◆ EXERCISE BRIEF
The answer should be an exact copy of the lines from the line with "Task: Open the Vinyl Brake effect dropdown" through the last line of the entries, and no other lines.

DATASET EXCERPTS below:

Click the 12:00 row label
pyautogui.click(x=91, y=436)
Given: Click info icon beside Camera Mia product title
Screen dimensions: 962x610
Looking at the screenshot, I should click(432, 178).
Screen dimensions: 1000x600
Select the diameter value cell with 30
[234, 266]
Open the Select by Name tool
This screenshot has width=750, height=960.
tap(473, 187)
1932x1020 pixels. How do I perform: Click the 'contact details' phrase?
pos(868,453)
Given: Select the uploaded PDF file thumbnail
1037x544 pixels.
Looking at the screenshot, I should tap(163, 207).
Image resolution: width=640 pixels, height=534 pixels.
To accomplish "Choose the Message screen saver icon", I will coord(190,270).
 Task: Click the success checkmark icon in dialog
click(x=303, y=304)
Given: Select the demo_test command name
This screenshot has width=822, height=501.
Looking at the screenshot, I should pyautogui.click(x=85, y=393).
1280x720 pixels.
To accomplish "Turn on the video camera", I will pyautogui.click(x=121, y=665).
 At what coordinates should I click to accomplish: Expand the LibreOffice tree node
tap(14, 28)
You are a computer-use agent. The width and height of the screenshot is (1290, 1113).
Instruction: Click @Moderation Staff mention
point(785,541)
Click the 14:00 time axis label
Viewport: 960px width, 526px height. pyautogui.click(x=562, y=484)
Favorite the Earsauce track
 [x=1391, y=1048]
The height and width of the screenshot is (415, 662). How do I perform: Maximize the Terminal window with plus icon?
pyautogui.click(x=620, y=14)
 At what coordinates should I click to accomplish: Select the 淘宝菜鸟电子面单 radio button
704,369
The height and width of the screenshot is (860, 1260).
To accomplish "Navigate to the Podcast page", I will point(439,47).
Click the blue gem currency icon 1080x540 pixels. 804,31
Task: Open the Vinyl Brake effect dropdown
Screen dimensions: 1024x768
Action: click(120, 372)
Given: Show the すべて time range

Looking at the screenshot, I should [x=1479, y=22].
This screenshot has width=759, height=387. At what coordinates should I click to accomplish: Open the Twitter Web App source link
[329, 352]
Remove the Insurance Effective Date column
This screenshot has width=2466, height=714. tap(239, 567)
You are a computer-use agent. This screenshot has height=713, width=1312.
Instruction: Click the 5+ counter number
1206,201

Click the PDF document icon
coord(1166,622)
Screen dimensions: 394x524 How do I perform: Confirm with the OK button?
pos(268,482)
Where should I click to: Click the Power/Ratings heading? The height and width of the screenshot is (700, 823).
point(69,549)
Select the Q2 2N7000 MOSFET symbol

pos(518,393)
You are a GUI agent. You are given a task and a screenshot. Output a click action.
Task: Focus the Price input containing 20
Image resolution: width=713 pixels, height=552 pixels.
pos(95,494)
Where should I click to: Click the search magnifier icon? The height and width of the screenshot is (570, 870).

End of DATASET EXCERPTS.

◆ RESPONSE TO THE TASK
Task: Open the Vinyl Brake effect dropdown
Screen dimensions: 1024x768
Action: click(120, 372)
Given: Show the すべて time range

Looking at the screenshot, I should [x=1479, y=22].
This screenshot has width=759, height=387. At what coordinates should I click to accomplish: Open the Twitter Web App source link
[329, 352]
Remove the Insurance Effective Date column
This screenshot has width=2466, height=714. tap(239, 567)
You are a computer-use agent. This screenshot has height=713, width=1312.
Instruction: Click the 5+ counter number
1206,201

Click the PDF document icon
coord(1166,622)
Screen dimensions: 394x524 How do I perform: Confirm with the OK button?
pos(268,482)
Where should I click to: Click the Power/Ratings heading? The height and width of the screenshot is (700, 823).
point(69,549)
Select the Q2 2N7000 MOSFET symbol

pos(518,393)
You are a GUI agent. You are given a task and a screenshot. Output a click action.
Task: Focus the Price input containing 20
Image resolution: width=713 pixels, height=552 pixels.
pos(95,494)
Where should I click to: Click the search magnifier icon? The height and width of the screenshot is (570, 870).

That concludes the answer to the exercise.